Il punto centrale per Letta è comunque suonare la carica della crescita, dice che «per la prima volta da tre anni non apriamo l’anno dentro una tempesta finanziaria, questo è l’anno in cui sono possibili finalmente scelte di medio e lungo termine, per far ripartire l’Italia, renderla più competitiva». Durante l’incontro con il collegio della Commissione – c’è stato anche un incontro a tu per tu con Barroso – Letta ha snocciolato gli ultimi risultati: il debito pubblico in leggero calo «per la prima volta da sei anni il debito pubblico si è fermato ed è cominciato a ridiscendere», ha parlato della privatizzazioni. Tutto nella speranza che la Commissione riveda il parere negativo sui margini di bilancio cui avrebbero diritto i paesi che, come l’Italia, sono fuori dalla procedura per deficit eccessivo – il commissario agli affari economici Olli Rehn aveva criticato l’Italia sostenendo che non ha intrapreso il dovuto cammino di riduzione del debito pubblico.

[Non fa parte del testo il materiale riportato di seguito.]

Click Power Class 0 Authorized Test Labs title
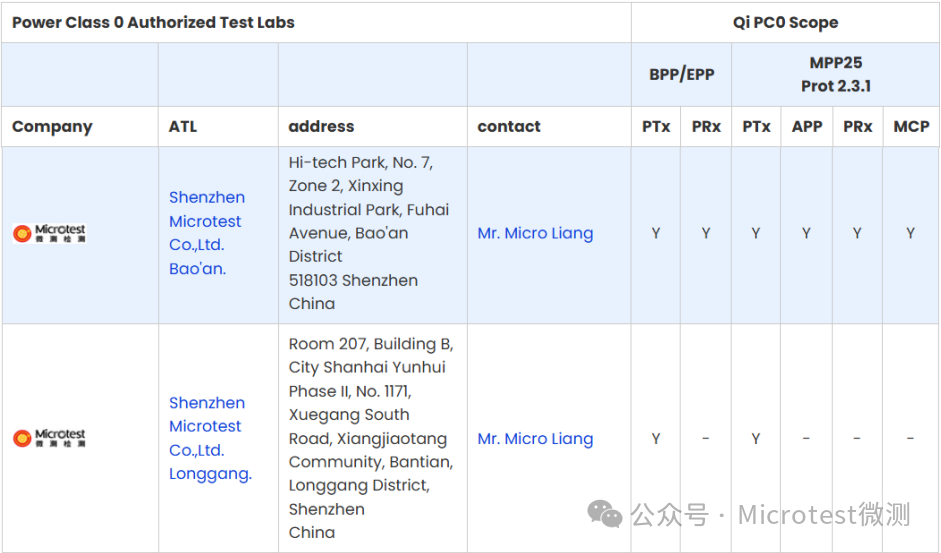941x553 pixels. [153, 23]
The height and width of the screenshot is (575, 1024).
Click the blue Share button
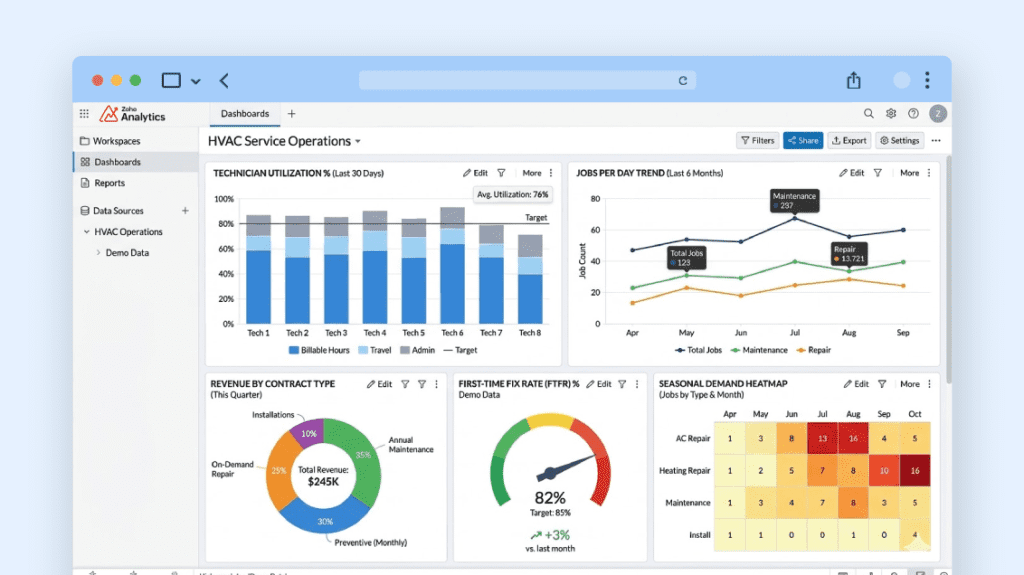coord(802,141)
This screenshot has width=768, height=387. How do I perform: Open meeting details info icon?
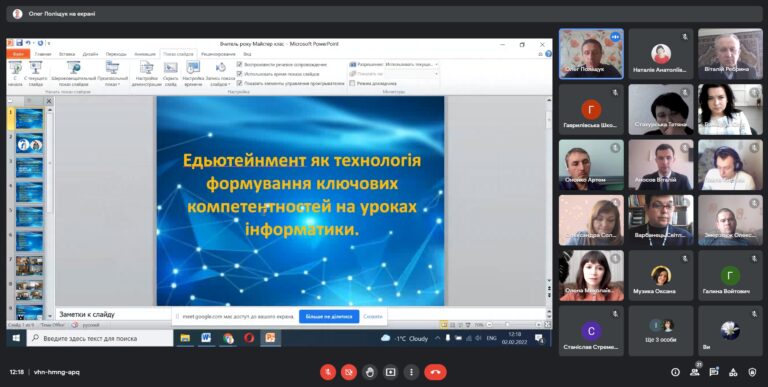click(675, 372)
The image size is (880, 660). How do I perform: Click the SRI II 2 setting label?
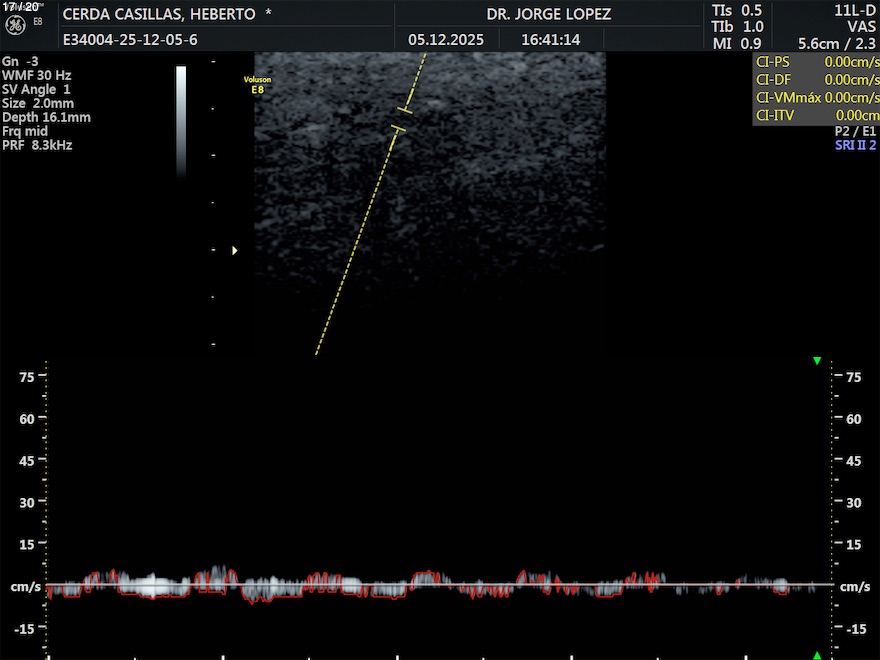click(855, 146)
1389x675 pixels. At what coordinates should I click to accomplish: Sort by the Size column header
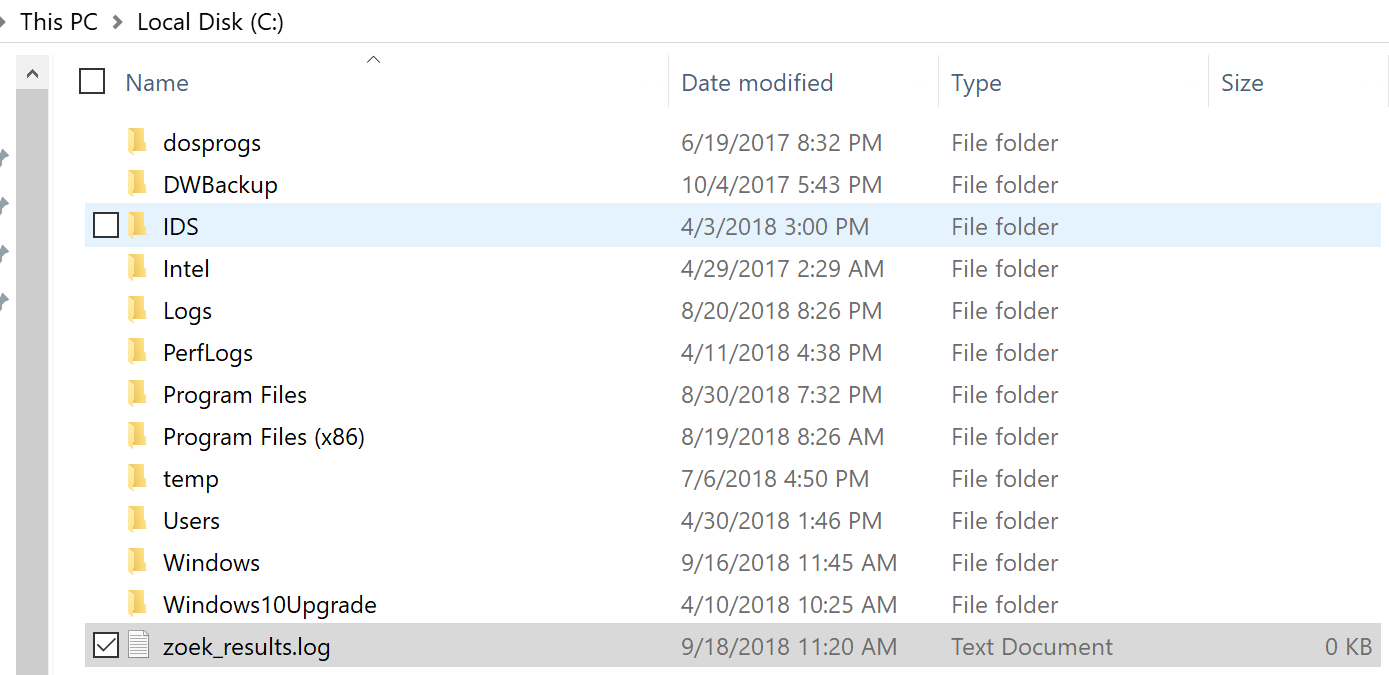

A Bruxelles, almeno ufficialmente, Letta non ha però ottenuto il beneplacito ufficiale della Commissione, «la nostra posizione – ha infatti detto Barroso – per ora non cambia rispetto a novembre. Dovremo aspettare fine febbraio», quando saranno pubblicate le previsioni economiche d’inverno della Commissione, che al tempo stesso daranno la «pagella” all’Italia, per capire se ha cambiato parere. Va detto che da settimane lo stesso Rehn sta dando segnali di apertura e si dimostra possibilista. I margini di manovra (sempre comunque rispettando la soglia del deficit nominale al 3% del pil) sarebbero cruciali per rilanciare l’economia italiana, agevolerebbe l’utilizzo dei 31 miliardi di fondi strutturali cui l’Italia ha diritto per il periodo di bilancio Ue 2014–2020, ma che richiedono una somma più o meno equivalente di cofinanziamento nazionale.
Soprattutto, però, la Commissione ha voluto lanciare un monito molto chiaro – che sembra destinato più a sostenere Letta che a danneggiarlo: «l’Italia ha fatto negli ultimi tre anni progressi notevoli, ma la maratona è ancora lunga» dice Barroso. Occorre «dare più impeto e imprimere più velocità alle riforme strutturali». Perché così com’è «l’Italia resta vulnerabile, la situazione rimane fragile, la disciplina di bilancio deve restare». Sembra di capire, insomma, che Bruxelles tutto vuole tranne che, almeno per quest’anno un’ennesima crisi di governo e magari elezioni anticipate, o un rallentamento delle riforme. Chissà se lancerà lo stesso messaggio a Matteo Renzi, che a sua volta sbarcherà a Bruxelles il 17 e 18 febbraio prossimo.